» Dataset entries:
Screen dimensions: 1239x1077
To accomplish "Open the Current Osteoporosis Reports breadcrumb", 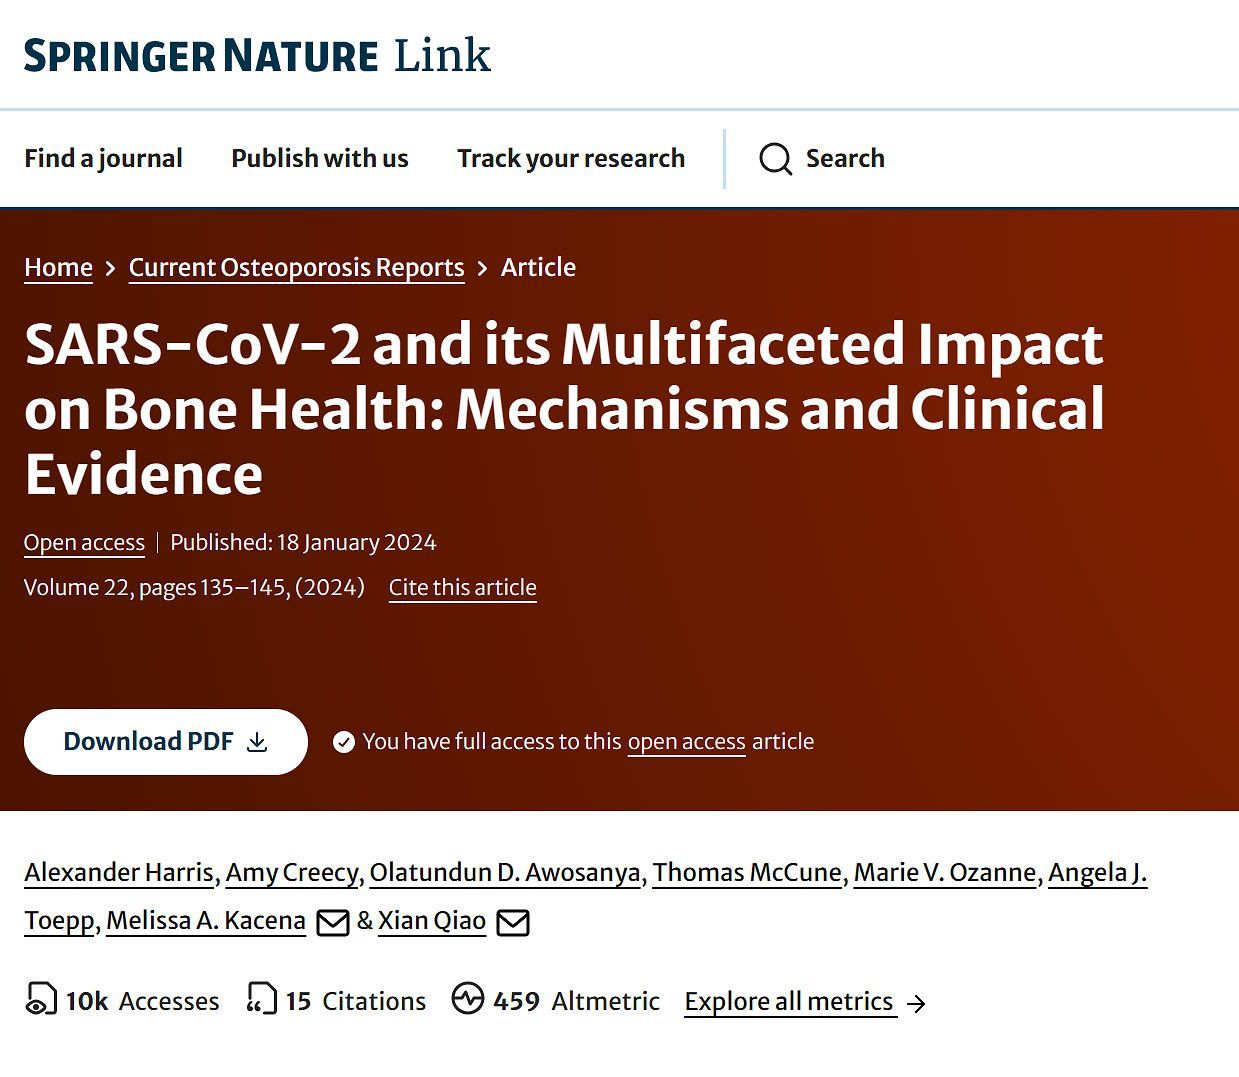I will (297, 268).
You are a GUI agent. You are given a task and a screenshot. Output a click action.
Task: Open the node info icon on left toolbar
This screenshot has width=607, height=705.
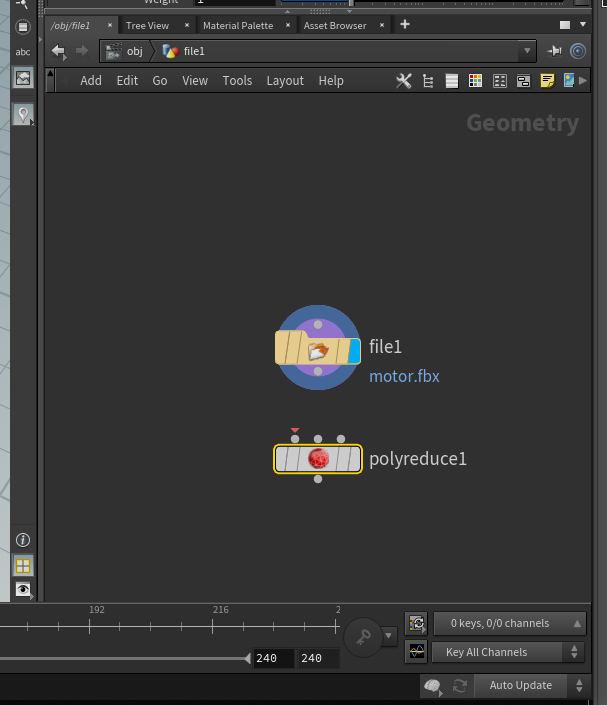pos(23,540)
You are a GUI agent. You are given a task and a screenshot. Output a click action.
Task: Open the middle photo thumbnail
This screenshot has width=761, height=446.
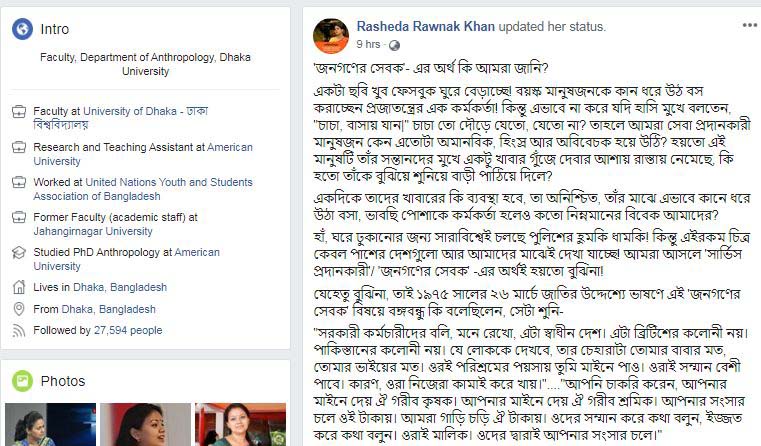pos(146,424)
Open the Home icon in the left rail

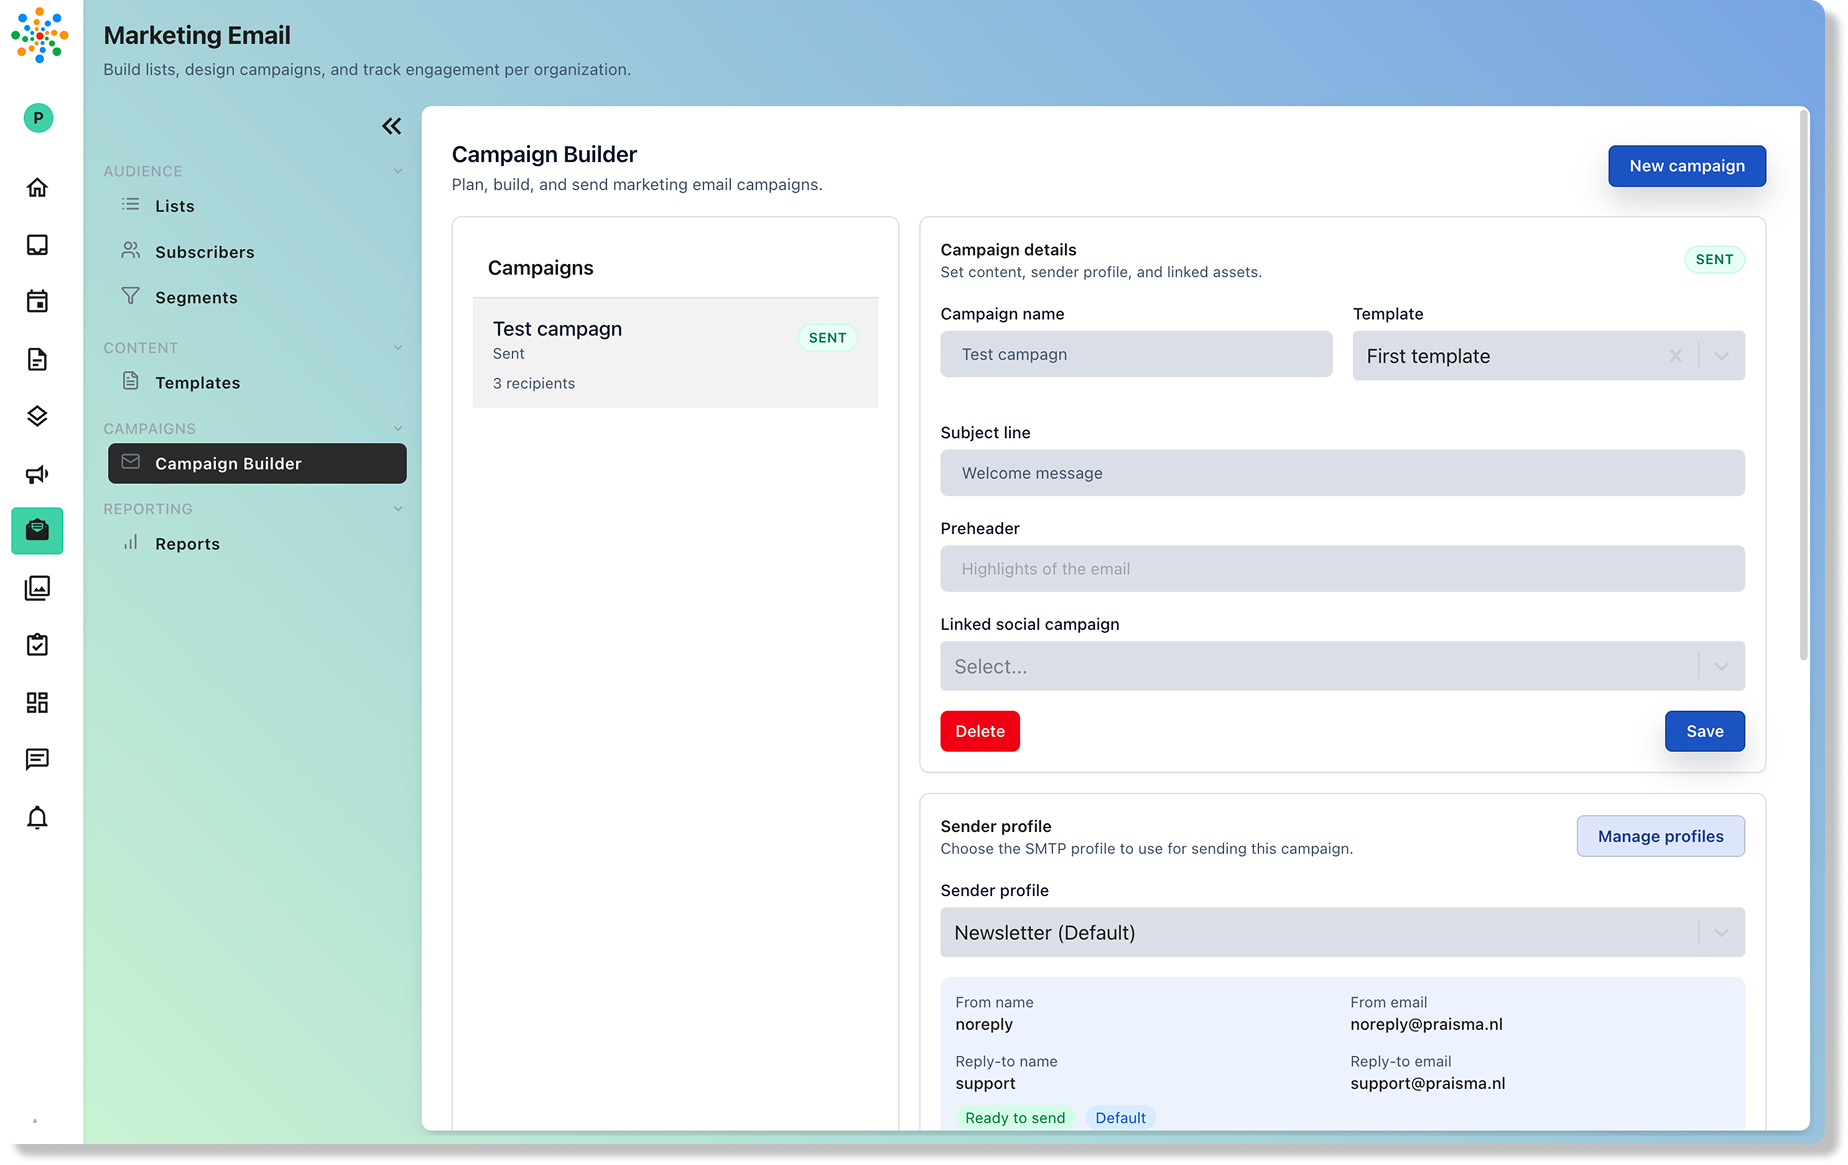tap(37, 187)
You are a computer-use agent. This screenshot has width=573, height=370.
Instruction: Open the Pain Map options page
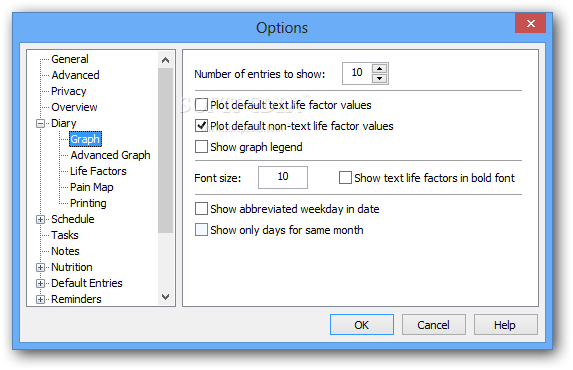tap(92, 187)
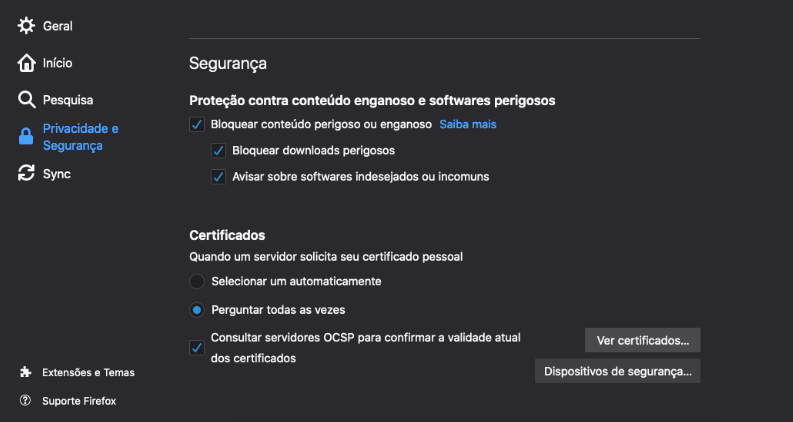Switch to the Pesquisa section
The image size is (793, 422).
click(x=67, y=100)
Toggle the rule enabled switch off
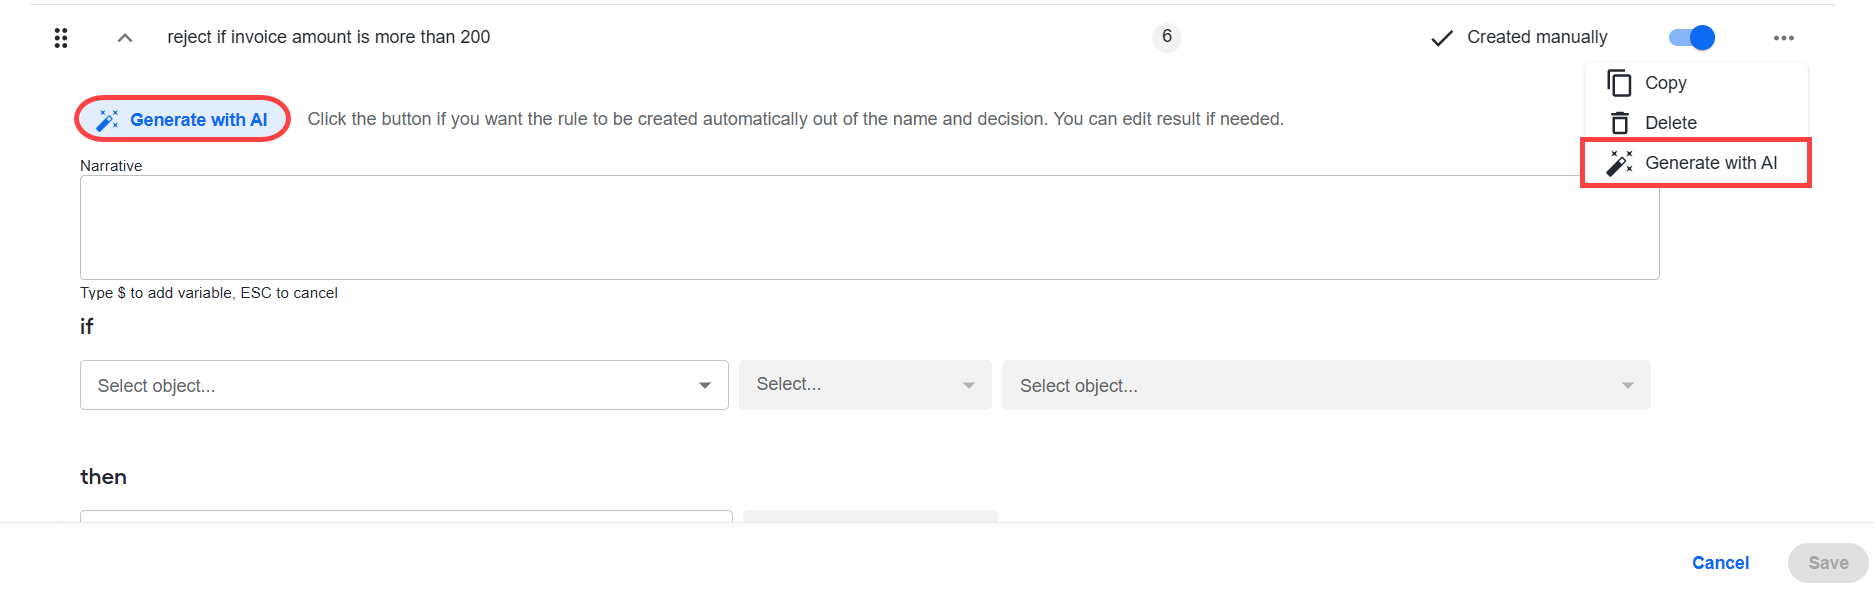1874x602 pixels. pos(1692,38)
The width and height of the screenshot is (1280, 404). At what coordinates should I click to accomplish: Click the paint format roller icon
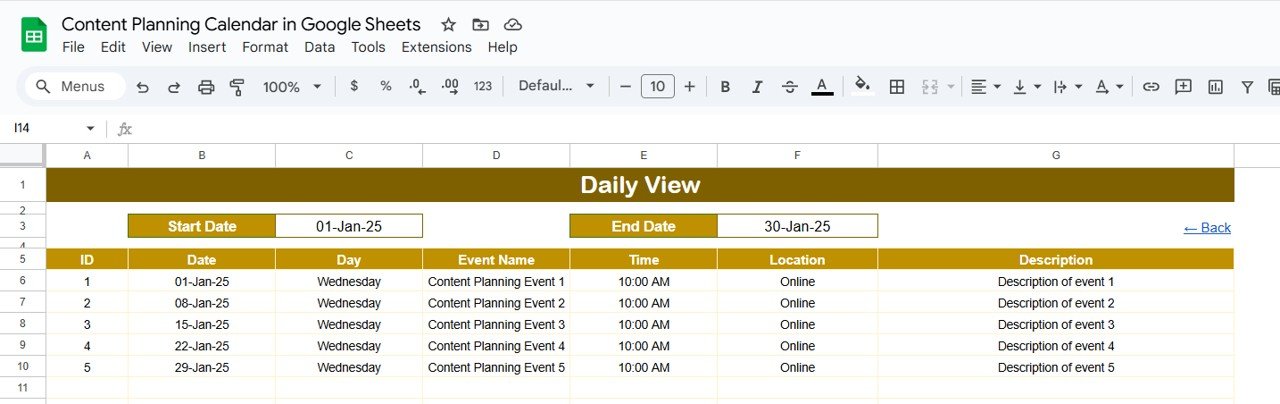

» Aim: Count the lines in the items above that contain the word "left". Reply with the number only.

» Exercise answer: 2